Outro ponto relevante para a psicanálise é a questão da alienação. A exploração espacial, antes um projeto eminentemente estatal e coletivo, tornou-se um campo dominado por interesses privados. Nesse sentido, pode-se questionar se a busca pelo espaço ainda carrega o ideal do conhecimento e da ampliação dos horizontes humanos ou se foi reduzida a um grande empreendimento mercadológico, onde a ciência serve a interesses financeiros e políticos.
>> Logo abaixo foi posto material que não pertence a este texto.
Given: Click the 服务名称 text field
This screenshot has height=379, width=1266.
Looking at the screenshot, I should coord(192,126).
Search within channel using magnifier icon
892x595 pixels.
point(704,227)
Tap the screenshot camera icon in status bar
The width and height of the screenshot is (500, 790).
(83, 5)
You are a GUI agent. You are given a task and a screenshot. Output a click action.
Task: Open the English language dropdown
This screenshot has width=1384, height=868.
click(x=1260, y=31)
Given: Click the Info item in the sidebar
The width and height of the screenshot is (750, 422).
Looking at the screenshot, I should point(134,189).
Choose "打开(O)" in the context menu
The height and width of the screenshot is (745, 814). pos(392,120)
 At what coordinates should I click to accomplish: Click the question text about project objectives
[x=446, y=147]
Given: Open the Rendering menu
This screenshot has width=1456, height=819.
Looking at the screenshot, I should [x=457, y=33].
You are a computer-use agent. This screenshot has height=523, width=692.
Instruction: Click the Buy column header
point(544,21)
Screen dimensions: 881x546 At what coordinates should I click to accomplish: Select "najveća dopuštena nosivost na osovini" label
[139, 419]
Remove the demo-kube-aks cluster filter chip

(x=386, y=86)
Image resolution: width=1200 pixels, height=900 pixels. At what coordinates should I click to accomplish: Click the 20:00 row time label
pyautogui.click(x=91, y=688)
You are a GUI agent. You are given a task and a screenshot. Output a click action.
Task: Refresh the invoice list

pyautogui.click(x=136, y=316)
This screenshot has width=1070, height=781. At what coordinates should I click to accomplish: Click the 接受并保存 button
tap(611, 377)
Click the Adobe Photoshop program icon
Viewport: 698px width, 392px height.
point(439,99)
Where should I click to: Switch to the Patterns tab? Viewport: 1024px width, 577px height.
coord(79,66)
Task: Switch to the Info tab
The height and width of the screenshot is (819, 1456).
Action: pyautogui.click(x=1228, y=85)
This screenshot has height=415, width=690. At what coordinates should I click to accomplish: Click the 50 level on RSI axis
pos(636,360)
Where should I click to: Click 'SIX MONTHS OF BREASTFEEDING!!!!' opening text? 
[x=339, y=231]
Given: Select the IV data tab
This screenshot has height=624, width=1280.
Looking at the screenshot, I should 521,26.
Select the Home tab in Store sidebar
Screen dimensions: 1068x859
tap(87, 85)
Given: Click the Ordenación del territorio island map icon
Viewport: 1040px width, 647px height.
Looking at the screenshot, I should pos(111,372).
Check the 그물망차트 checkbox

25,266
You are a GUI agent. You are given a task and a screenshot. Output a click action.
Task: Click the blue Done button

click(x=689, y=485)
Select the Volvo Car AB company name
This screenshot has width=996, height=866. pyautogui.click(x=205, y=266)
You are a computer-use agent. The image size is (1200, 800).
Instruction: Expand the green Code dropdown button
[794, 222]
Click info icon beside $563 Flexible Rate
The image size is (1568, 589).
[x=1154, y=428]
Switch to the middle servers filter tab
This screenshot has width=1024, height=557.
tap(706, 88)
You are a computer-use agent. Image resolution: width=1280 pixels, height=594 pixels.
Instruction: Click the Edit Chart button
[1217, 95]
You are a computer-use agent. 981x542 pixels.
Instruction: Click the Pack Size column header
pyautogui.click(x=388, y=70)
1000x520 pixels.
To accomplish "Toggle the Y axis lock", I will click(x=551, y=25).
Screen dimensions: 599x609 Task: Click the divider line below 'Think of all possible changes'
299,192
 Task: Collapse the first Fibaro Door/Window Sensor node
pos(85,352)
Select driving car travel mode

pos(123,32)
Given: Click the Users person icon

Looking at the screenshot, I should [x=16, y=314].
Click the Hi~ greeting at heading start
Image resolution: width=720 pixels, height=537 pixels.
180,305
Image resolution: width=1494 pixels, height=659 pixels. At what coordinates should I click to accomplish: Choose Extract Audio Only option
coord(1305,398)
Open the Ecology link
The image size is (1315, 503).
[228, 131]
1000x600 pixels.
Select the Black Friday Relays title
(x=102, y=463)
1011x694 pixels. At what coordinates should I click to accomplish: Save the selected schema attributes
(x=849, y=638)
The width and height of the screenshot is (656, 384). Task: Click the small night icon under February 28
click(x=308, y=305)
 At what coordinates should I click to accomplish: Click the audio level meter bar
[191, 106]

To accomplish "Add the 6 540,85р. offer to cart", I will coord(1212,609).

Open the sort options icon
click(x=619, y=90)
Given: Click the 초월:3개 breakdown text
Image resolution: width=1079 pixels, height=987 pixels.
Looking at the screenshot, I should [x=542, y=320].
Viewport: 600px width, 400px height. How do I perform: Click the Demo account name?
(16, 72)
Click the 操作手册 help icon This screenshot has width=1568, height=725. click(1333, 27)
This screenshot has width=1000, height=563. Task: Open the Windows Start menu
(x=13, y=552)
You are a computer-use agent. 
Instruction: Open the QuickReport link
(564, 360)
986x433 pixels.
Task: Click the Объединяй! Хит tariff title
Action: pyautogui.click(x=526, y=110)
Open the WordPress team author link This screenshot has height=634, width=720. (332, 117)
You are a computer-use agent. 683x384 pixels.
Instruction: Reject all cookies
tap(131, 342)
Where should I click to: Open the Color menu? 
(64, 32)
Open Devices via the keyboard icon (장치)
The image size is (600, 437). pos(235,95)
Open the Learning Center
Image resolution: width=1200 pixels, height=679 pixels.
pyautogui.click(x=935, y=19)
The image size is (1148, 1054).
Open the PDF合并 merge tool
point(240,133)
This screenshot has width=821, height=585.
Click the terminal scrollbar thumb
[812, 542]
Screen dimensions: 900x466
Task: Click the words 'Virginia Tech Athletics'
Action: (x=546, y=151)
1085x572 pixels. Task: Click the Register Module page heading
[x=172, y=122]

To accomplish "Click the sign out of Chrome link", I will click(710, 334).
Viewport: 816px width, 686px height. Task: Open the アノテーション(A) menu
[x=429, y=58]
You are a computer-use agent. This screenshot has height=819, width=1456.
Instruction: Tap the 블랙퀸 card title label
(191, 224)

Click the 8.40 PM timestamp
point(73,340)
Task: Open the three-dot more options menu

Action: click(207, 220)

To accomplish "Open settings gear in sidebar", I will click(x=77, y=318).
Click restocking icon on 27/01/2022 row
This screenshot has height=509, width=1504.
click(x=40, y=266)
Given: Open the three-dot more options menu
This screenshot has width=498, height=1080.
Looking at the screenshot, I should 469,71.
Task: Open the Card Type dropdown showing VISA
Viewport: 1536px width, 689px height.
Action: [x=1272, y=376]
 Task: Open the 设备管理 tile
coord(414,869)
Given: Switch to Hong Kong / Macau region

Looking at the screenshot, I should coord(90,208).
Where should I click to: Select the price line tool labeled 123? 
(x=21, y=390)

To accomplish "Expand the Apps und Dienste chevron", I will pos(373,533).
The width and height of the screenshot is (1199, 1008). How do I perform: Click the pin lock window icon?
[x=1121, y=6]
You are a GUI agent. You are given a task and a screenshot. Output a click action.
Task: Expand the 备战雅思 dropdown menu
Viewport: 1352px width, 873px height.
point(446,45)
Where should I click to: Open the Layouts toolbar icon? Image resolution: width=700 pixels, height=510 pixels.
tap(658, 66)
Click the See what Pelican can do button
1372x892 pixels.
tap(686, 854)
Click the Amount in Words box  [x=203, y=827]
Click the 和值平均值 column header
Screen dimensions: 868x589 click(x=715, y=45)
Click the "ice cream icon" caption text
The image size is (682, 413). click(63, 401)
A substituição da agência governamental pela corporação privada reconfigura o papel do sujeito na história, tornando-o mais um espectador passivo das conquistas tecnológicas, sem a participação ativa no seu significado e impacto.
Além disso, a condição dos astronautas que permaneceram na estação por nove meses devido a falhas técnicas evoca outra questão psicanalítica: o isolamento e suas repercussões no psiquismo. A experiência do confinamento prolongado em um ambiente extremo pode ser comparada às condições de angústia e solidão que o sujeito contemporâneo experimenta na sociedade. A suspensão no espaço reflete, de maneira simbólica, a sensação de desamparo fundamental que marca a condição humana, amplificada pela dependência da tecnologia para garantir a própria sobrevivência.
Portanto, a acoplagem da Crew Dragon e o retorno dos astronautas não são apenas eventos científicos, mas símbolos de uma dinâmica psíquica mais profunda. A psicanálise nos ensina que, por trás de cada conquista, há sempre um desejo, um recalque e um impasse que revelam a estrutura inconsciente do sujeito e da civilização. O espaço, longe de ser apenas um novo território a ser explorado, continua sendo um espelho do desejo humano e de suas contradições.